Tell it which games you love and one you hate, and it shows 
you a selection of games you'll probably love. It certainly 
works for me, and after testing it on a ~2000 user sample of
the BGG database the algorithm proved to be 94% accurate at
predicting which games a user would rate highly, which I
found pretty stunning.

It's just a bit of fun at the moment, but I'd love to hear
how useful it is / isn't and which other features you'd like
to see.

Enjoy!
Mark

Immdiately I begin refreshing the page compulsively, waiting for someone to reply.

They do.

It turns out that getting in touch with a community for my app was easy. This makes me think that if it’s not easy, then maybe you’re developing an app for an imaginary group of people who don’t exist.

Days 14-19 - Embarrassing Flaw #9: Attention addiction

That week the main page was hit 1500 times and the post racked up over 100 replies containing bug reports, suggestions and feature requests. The game was on! Every evening and lunch break I added a little feature here, tweaked the javascript there. The hardest bit was not working on it the rest of the time!

Every piece of feedback, every happy post fed a warm glow of pride and smug self-satisfaction. A little too much, frankly. Still, it made being responsive to people very easy, and that seemed to make people even happier. By the end of the week I completed the last major feature addition people had been asking for. Now the site was - as far as I could tell - pretty useful.

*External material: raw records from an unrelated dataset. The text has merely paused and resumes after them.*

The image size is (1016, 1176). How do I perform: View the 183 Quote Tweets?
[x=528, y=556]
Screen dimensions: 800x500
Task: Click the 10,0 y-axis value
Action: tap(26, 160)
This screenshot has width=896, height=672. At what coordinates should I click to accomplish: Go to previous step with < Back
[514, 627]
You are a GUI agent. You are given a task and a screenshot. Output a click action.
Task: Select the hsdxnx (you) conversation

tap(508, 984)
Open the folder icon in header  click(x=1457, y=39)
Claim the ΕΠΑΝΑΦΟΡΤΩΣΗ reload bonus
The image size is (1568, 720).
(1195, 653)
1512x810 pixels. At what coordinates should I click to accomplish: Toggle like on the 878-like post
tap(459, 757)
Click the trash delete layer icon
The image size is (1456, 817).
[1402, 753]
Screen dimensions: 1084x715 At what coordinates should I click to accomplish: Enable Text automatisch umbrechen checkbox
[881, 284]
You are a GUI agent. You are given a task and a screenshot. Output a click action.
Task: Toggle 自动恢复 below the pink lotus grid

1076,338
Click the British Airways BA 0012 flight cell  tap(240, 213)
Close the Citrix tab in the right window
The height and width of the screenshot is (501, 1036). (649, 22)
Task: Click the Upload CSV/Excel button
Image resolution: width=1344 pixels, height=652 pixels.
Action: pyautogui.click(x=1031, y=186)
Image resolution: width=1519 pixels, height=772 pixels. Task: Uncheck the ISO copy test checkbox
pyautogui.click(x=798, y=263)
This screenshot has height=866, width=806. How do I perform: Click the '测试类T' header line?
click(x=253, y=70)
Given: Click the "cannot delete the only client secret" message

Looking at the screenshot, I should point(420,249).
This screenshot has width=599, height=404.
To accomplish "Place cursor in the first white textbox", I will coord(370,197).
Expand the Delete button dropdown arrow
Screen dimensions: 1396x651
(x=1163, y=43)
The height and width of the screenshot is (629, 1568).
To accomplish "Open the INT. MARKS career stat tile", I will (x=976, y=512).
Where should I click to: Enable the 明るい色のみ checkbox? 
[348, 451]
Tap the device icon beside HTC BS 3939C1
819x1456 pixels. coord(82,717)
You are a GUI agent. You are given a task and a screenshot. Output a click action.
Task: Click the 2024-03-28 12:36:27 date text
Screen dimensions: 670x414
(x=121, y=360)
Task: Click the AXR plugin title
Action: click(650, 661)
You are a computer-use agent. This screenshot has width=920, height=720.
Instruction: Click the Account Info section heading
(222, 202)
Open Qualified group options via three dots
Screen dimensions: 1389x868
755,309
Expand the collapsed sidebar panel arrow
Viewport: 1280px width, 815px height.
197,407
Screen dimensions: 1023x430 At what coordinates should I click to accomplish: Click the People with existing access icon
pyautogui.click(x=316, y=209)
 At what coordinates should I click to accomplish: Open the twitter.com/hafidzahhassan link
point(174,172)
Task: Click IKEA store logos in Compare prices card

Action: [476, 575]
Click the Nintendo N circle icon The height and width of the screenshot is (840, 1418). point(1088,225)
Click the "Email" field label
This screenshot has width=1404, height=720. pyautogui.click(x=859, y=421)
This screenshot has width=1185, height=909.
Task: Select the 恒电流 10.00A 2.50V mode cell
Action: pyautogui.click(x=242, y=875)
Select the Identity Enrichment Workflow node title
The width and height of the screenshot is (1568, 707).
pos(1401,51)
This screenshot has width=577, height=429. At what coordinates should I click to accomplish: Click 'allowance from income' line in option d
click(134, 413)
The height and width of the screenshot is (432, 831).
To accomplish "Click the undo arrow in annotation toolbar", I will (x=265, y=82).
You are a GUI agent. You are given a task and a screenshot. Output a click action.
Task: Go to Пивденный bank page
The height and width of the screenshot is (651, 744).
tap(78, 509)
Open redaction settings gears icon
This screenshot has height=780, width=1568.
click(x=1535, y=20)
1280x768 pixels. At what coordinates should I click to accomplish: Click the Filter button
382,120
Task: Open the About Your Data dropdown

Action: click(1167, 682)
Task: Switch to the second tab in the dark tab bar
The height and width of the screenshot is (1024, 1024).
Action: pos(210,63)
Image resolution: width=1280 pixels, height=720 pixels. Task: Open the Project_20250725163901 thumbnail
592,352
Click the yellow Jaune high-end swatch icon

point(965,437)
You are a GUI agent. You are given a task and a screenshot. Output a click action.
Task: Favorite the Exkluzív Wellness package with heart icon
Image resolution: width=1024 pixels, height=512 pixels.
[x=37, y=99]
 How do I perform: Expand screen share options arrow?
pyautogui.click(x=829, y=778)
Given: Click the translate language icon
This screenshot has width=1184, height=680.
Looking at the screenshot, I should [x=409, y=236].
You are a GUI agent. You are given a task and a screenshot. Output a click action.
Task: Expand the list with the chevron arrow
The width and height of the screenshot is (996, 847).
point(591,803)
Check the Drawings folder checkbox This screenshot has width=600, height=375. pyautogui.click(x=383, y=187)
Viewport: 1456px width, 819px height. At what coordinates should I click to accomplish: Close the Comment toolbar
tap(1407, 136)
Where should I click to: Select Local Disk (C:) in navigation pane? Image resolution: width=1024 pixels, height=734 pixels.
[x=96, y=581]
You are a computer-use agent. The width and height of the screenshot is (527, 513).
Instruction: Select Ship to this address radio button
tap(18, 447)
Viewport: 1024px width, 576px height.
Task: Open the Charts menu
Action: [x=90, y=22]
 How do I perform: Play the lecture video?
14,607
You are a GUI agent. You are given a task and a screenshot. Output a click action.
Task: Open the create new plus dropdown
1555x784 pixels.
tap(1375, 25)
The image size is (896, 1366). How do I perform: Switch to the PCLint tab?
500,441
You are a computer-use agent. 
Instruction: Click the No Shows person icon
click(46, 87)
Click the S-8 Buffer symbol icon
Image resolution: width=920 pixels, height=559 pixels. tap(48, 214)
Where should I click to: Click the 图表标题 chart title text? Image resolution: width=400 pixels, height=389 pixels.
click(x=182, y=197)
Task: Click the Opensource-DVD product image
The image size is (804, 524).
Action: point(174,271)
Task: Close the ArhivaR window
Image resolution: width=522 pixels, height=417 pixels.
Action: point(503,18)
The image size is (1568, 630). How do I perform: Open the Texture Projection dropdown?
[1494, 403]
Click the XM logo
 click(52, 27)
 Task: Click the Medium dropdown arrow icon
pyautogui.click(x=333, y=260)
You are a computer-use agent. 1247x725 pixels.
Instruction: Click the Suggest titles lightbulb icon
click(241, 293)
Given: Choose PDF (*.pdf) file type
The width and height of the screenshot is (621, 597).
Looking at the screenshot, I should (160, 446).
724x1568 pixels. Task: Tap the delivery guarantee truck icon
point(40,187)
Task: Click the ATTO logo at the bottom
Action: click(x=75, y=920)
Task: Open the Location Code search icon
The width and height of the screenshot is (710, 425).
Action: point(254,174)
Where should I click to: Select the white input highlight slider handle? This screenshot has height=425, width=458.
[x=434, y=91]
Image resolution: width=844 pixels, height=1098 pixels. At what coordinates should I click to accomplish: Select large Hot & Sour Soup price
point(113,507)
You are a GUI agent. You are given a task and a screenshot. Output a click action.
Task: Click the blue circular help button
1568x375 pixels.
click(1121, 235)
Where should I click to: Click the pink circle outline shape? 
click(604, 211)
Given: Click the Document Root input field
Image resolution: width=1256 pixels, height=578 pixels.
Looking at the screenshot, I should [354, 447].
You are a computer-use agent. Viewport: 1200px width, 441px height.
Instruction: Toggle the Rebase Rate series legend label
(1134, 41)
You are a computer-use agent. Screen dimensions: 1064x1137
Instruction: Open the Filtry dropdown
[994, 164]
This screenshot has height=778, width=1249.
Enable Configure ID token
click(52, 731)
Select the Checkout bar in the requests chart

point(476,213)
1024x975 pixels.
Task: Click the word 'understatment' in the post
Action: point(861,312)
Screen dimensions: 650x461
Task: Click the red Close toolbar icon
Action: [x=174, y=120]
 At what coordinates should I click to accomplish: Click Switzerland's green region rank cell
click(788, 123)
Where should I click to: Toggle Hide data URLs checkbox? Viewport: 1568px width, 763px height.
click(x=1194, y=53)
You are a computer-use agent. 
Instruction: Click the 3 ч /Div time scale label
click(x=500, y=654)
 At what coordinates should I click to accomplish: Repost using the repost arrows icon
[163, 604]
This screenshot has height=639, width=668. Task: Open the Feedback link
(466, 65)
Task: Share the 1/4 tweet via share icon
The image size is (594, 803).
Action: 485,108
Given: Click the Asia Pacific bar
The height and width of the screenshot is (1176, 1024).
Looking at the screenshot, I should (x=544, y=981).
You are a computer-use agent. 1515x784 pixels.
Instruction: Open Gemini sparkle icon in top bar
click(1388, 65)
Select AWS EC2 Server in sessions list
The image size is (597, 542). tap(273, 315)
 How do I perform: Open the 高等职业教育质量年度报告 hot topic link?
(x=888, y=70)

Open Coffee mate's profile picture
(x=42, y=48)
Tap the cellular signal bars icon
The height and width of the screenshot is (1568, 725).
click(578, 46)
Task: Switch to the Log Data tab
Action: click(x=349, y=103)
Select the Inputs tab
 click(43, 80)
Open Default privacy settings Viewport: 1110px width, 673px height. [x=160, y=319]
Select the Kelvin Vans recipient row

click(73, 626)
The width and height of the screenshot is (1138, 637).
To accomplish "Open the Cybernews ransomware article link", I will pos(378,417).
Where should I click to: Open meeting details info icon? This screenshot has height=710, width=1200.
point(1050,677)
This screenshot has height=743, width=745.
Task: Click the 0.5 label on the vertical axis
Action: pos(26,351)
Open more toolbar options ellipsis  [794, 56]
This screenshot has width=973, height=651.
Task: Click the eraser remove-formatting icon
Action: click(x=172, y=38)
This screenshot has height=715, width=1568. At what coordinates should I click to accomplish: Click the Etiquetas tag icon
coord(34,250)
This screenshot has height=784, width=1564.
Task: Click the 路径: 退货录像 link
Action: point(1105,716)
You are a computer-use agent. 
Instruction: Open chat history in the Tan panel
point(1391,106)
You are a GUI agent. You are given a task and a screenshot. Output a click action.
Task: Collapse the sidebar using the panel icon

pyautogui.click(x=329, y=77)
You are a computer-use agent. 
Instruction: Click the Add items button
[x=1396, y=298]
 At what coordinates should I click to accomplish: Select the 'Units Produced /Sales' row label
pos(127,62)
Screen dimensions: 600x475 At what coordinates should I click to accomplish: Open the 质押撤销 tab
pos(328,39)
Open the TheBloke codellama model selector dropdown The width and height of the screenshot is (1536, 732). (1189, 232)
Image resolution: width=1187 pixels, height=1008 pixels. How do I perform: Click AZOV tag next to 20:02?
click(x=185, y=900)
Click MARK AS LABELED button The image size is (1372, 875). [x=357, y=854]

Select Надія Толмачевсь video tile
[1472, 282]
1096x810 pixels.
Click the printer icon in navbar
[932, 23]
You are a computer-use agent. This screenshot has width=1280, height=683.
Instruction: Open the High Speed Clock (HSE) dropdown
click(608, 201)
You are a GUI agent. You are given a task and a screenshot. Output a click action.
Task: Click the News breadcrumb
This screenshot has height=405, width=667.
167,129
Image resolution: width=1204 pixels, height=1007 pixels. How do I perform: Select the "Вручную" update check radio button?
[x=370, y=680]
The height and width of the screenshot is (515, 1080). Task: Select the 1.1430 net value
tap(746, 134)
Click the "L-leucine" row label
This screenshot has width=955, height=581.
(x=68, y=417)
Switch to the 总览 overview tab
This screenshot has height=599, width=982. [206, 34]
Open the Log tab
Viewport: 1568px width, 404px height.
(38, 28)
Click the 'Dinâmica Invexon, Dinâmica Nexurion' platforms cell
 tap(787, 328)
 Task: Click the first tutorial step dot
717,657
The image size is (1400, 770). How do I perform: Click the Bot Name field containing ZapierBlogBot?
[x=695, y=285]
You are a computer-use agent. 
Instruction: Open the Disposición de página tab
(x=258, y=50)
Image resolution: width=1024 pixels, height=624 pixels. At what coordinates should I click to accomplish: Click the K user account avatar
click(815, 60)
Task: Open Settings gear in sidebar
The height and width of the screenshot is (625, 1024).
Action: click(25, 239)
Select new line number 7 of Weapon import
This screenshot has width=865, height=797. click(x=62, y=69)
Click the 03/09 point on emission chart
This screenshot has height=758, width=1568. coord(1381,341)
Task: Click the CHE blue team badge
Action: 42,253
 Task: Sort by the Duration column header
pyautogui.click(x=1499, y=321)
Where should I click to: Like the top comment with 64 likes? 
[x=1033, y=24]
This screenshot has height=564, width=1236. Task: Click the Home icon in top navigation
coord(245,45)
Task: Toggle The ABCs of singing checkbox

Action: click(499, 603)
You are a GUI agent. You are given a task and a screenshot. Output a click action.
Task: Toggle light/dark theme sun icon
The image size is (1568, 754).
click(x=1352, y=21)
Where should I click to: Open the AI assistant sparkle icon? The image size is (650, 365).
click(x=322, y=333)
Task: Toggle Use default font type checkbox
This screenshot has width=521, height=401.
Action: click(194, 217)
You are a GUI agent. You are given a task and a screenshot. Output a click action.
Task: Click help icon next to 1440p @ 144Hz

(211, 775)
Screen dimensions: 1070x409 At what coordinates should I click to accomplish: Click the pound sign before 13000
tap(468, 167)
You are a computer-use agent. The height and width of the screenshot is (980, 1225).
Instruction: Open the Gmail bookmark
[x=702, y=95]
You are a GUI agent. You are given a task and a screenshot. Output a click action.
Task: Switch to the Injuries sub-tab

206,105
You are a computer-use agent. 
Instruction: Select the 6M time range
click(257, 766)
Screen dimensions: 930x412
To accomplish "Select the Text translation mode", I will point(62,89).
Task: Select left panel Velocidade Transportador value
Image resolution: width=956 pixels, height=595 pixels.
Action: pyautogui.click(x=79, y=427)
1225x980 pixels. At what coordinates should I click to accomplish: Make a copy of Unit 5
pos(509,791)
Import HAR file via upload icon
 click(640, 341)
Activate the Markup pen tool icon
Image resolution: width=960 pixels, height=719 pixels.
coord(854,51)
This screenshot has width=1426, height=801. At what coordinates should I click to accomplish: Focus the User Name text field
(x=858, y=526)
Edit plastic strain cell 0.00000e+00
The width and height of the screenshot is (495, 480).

Next time, I won’t worry at all about launching a buggy website. People tell you about bugs and this gives you all the motivation you need to get in there and fix them! And if a site has any value at all they’ll try it a second time, so you can’t actually lose. Unless you’re launching a bank, I guess. Or a nuclear reactor. I promise not to do that.

Days 20-27 - Embarrassing Flaw #10: I burned out

By this point I’d been spending most of my spare time working on or thinking about this little site for the last two weeks, and suddenly I found didn’t want to do that any more.

The forum post slipped off the main page, the stream of visitors slowed to a trickle (mostly through email referrals and direct hits - presumably some word of mouth).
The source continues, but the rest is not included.